Ghanaian Pentecostal Charismatic Christian church

Perez Chapel International is an evangelical, Pentecostal Charismatic Christian church. It was founded by bishop Charles Agyinasare and is headquartered in Accra, Ghana in Dzorwulu.

==History==
Perez Chapel International was founded under the name of Word Miracle Church International by Charles Agyin-Asare in 1987 in Tamale. In 1994, the headquarters were transferred to Accra and a new church was established with 70 people. In 2011, it inaugurated the Perez Dome, a 14,000-seat temple In 2013, the Perez Dome had 7,000 members and the denomination had 50,000 members in Accra.
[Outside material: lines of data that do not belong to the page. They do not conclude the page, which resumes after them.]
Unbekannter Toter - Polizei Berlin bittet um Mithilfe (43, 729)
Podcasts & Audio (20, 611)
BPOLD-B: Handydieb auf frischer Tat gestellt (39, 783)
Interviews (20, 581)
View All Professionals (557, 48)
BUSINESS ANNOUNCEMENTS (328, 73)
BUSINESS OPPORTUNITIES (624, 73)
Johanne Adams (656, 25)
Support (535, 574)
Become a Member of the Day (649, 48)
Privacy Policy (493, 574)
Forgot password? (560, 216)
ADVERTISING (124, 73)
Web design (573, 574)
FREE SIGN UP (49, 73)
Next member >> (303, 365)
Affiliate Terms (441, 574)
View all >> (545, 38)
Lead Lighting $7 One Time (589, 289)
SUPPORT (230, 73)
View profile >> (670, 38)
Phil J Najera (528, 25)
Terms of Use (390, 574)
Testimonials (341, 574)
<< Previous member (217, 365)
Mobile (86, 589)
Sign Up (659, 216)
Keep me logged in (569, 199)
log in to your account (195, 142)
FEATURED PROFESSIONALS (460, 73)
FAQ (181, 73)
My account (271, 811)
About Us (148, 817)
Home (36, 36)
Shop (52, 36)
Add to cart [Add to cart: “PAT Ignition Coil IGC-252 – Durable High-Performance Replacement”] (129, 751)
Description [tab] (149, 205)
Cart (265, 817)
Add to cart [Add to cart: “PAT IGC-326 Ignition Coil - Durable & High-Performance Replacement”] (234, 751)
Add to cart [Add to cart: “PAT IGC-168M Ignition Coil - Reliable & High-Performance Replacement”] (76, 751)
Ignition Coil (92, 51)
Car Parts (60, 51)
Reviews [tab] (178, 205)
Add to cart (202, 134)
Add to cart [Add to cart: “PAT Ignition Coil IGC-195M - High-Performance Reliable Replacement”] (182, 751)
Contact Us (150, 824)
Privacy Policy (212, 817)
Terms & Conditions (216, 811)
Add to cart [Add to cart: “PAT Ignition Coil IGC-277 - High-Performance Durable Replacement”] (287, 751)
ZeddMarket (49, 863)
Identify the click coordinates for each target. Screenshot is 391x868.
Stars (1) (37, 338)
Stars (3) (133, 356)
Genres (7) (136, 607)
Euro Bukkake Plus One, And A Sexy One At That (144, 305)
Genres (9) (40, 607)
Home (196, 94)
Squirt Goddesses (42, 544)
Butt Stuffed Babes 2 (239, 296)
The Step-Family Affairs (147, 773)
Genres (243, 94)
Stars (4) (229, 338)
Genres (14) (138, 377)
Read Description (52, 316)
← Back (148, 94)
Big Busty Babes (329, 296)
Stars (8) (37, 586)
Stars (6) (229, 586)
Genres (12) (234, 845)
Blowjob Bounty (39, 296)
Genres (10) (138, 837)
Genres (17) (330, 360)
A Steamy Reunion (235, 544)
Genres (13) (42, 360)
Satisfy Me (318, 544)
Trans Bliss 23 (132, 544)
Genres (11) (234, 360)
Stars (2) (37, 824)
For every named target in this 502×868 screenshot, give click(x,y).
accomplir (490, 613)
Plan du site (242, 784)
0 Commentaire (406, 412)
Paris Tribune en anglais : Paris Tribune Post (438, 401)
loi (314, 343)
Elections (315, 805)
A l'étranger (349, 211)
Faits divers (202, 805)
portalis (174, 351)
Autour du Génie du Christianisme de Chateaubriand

It took the name of Perez Chapel International in 2013. In 2017, it claimed to have 400 churches in 16 countries.

== Media Assets ==
The Church owns and operates Precious TV a private Christian television station.

==Education==
The Church runs the Perez University College is a co-ed Christian University located in Gomoa Pomadze in the Central region of Ghana. It was formerly known as the Pan African Christian University College. It was the first private university to be established in the Central region.

== Controversies ==
The Kirk Franklin show attracting such amount of audience that exceeded the 14,000-capacity dome. The incapability of thousands of people to enter the place received criticism against the organisers, Multimedia Group, and the church.